**Task item**:
Include in the output the line containing "Instruction: Click the" and each subsequent line of the records, through the end, transcribed exactly. Add nothing else.

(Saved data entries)
Content starts

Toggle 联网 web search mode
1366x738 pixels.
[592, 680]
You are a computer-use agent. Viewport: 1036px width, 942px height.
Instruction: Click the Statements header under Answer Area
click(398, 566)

Content ends

**Expected answer**:
Instruction: Click the Statements header under Answer Area
click(398, 566)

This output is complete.